• Set exercise
Copy out every line below that contains the string "point". Case counts.

*** Entries shown ***

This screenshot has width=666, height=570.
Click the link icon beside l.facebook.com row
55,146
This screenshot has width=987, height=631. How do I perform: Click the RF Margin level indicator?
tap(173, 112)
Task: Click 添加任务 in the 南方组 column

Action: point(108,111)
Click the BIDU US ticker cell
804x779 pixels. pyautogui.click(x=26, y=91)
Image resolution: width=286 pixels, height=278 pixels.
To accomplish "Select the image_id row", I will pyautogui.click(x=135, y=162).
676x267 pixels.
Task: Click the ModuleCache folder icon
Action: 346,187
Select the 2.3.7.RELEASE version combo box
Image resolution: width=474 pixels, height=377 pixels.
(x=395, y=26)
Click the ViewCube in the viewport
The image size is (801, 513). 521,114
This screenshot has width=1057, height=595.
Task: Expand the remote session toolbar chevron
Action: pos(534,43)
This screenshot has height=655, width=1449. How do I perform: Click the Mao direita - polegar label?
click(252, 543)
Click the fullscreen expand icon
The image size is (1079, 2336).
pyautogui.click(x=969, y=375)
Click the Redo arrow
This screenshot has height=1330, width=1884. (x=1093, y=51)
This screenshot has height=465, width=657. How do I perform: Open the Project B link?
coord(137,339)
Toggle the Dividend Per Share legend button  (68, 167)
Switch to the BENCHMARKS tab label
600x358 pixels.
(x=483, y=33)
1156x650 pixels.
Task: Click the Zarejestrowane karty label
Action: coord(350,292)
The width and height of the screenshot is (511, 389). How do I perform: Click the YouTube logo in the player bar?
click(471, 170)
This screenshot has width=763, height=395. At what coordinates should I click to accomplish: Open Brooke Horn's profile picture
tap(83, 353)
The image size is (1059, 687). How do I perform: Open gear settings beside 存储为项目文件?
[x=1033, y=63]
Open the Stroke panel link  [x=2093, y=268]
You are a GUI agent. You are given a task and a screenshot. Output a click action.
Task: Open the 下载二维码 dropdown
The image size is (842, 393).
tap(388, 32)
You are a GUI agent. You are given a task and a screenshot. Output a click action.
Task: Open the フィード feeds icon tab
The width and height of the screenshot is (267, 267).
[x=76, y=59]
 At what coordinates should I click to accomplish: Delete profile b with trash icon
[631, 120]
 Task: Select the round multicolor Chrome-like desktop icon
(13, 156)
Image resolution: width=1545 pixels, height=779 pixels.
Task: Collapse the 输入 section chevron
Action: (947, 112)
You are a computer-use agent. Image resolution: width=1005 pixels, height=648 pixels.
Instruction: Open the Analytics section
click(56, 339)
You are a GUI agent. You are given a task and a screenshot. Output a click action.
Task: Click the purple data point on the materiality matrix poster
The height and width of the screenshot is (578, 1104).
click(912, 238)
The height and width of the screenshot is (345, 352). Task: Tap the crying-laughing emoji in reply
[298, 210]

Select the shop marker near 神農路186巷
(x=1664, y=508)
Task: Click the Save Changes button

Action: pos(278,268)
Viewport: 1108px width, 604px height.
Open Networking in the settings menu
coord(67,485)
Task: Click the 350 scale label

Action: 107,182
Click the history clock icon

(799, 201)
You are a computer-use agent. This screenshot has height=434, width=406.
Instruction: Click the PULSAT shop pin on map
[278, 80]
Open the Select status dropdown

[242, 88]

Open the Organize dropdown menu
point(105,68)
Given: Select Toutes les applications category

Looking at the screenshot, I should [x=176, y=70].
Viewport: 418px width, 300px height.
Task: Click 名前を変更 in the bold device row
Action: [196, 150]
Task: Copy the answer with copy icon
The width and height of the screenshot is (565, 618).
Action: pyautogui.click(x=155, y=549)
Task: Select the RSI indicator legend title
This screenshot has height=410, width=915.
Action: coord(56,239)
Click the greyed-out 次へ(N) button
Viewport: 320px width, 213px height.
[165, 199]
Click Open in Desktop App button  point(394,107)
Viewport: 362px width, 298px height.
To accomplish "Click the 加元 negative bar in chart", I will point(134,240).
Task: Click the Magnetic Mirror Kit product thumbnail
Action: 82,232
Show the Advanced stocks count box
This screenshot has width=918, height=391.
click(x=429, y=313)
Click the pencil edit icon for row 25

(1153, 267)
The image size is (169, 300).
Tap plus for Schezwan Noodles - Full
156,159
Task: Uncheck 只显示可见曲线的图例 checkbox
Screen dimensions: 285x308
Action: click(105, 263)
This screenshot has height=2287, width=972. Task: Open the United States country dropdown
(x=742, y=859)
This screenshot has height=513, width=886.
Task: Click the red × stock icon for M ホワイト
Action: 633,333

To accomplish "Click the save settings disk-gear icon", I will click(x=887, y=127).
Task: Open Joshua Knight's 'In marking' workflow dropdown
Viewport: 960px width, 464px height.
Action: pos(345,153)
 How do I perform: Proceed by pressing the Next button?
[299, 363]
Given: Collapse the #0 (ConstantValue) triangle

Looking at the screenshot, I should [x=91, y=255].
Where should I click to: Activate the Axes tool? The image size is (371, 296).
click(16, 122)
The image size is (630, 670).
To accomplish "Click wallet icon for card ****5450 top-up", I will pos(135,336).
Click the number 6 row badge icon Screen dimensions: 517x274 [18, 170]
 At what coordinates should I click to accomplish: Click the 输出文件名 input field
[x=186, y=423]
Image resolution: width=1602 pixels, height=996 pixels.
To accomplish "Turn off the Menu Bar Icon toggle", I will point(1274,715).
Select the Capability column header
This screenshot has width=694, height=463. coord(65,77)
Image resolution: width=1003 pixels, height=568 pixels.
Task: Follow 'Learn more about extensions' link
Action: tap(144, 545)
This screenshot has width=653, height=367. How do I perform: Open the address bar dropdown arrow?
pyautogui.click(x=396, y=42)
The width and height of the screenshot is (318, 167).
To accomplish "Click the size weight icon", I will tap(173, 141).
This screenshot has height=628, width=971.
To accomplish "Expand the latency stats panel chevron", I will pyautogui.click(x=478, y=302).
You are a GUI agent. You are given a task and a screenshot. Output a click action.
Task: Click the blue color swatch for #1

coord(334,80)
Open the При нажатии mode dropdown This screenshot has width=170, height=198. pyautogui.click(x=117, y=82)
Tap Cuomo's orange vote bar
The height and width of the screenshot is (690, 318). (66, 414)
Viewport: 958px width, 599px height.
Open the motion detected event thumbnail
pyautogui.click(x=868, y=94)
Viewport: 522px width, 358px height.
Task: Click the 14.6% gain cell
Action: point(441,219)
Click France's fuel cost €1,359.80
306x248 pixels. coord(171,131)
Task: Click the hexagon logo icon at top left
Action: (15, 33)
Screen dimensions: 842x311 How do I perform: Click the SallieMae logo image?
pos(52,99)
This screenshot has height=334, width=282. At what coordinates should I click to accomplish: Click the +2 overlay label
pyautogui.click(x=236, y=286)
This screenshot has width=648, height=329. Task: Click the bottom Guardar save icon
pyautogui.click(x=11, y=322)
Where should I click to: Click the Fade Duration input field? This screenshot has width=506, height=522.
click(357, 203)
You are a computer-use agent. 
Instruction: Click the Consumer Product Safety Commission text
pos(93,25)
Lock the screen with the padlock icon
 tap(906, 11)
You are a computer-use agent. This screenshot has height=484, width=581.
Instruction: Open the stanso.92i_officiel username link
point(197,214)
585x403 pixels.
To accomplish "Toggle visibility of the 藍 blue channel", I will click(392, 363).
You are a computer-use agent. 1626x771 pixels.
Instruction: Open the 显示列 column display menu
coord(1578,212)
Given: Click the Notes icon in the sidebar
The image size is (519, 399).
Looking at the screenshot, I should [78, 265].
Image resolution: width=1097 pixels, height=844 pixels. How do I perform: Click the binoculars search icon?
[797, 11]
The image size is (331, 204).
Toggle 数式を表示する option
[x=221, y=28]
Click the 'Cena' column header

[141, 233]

***

• Solution
Action: point(108,111)
Task: Click the purple data point on the materiality matrix poster
point(105,68)
Click Open in Desktop App button  point(394,107)
To accomplish "Click the 加元 negative bar in chart", I will point(134,240).
To accomplish "Turn off the Menu Bar Icon toggle", I will point(1274,715).
Action: point(441,219)
point(197,214)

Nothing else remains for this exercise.